Developing a good strategic plan is well worth the investment of time that it takes. The information in your plan can provide the guidelines for your organisations long-term success. Because of this, it is important that your plan doesn’t get lost in a drawer or somewhere on a computer to collect e-dust.

The following will help with the successful implementation of your strategic plan:

  • Your strategic plan, or an excerpt or summary, should be prominently displayed at your venue and on your website, and electronic copies should be distributed to members who wish to obtain a copy
  • Make sure key stakeholders outside of the club are aware of your strategic plan
    ○ Provide copies to your local Councillor, peak bodies and sponsors to ensure all potential supporters are
    aware of your club’s aspirations
  • A committee member should be designated the responsibility of overseeing the implementation of the strategic plan (maybe the vice president)

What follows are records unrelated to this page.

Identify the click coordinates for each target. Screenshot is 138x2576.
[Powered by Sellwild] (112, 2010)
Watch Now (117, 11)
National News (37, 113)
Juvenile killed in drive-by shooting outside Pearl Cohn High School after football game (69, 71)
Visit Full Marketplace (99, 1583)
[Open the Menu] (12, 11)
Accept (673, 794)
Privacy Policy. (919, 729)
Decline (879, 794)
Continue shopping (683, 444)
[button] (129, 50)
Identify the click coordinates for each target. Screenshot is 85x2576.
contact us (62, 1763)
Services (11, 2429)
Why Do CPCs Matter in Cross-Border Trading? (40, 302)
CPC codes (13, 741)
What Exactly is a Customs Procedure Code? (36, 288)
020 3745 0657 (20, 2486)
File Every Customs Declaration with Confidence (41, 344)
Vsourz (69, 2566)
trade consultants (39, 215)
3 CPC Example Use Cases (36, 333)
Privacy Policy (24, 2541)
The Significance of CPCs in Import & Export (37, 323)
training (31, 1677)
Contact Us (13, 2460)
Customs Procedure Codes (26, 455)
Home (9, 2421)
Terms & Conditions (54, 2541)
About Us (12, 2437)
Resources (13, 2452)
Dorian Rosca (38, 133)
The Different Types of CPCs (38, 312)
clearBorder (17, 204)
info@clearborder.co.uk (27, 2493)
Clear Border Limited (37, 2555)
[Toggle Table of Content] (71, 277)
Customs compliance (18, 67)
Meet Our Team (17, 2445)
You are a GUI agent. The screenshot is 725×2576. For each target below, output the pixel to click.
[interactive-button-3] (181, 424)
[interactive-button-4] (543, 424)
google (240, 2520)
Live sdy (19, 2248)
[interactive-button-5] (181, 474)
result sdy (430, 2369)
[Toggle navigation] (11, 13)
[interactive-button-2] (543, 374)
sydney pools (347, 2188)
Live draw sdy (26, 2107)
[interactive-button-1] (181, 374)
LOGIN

  • Actions required to implement the plan should be shared amongst committee members, officials and volunteers
  • The strategic plan should feature prominently in regular club reporting
    ○ The committee member responsible for overseeing implementation should frequently report progress to the committee (e.g. include it as a standing agenda item), which should be recorded in minutes and
    communicated to members
  • Tasks outlined in the action plan should be incorporated into your annual budget, with funding applications submitted for identified projects where relevant
  • Review the strategic plan annually (in a formal way such as an annual planning workshop) to check on progress and review priorities, adjusting the action plan as required
  • A brand new strategic plan should be prepared every three to five years to seek a fresh perspective on the club’s future and to involve current members.